Four steps to a sustainable exercise routine

Movement is medicine for the mind and body. A regular exercise program can help you prevent diabetes, lower elevated blood pressure, cut down or eliminate the need for prescription medicine, strengthen and tone your muscles, maintain a desirable weight, improve your sleep, reduce stress and improve your energy level.

Make a clear commitment to your health. Use these strategies to develop a lifelong physical activity program that works with your schedule.

Choose an acceptable minimum

Start simple. Pledge to exercise at minimum one day a week for 30 minutes. By the end of the year, you will have exercised a minimum of 52 times totaling 1,560 minutes. You have to start somewhere.

Stick to your minimum. It’s the single most important action you can take. Sometimes you will exceed the minimum; sometimes you will barely meet the minimum. All this is fine; just never drop below the minimum.

How many people do you know who can confidently say they exercised at least 52 days last year?

Schedule each exercise session

Look at the next 28 days of your life and plot out when you will actually make time to care for yourself with exercise.

In the next four weeks, identify when and where your exercise sessions will be.

Track your attendance and reward yourself when you follow through on your promise.
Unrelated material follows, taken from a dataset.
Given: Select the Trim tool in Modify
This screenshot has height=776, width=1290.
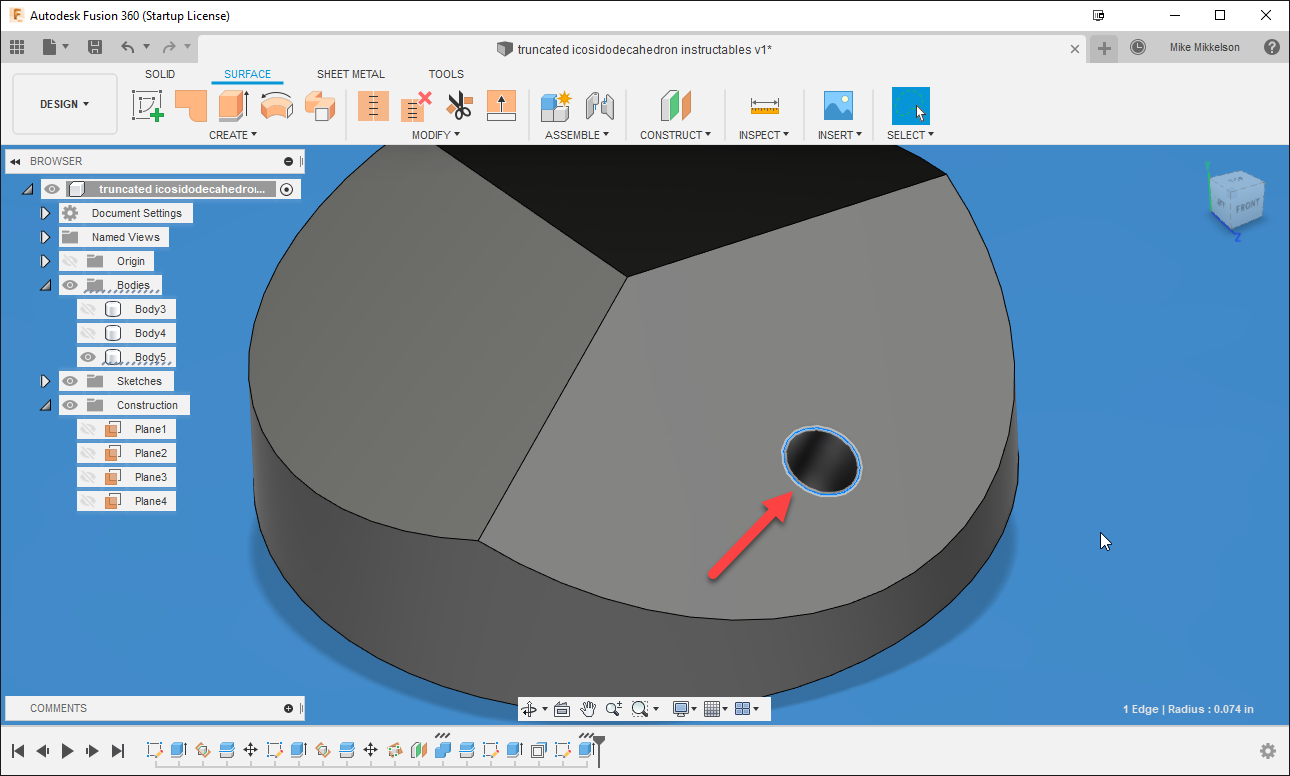Looking at the screenshot, I should [x=458, y=106].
New sneakers are my favorite reward.

Select specific exercises

Decide which exercises you will do in each exercise session. Surf the Web for new exercises or local activity options you would like to try. Knowing what you will do before you get started will keep you on task and make the most of your time. Some ideas:

  • Take a group exercise class or follow along with an exercise video.
  • Train for a 5K run/walk.
  • Try a new program on the exercise machines at the gym.
  • Try different physical challenges.

Make sure to keep your health care provider informed of your activity choices.
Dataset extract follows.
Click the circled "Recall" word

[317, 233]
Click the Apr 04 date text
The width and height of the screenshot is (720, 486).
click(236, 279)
Track and measure progress

Keep good records of your commitment. It validates your efforts and helps you to measure, monitor and maintain the motivation to stick with your plan. Many of us live in a fitness fog, certain we’ve lost a step or seven since high school, knowing it’s harder to bend down and pick up a quarter, but having no clue what kind of physical condition we’re really in.

Now that you have established an exercise commitment complete with weekly minimums and identified what you want to gain, it’s time to get moving!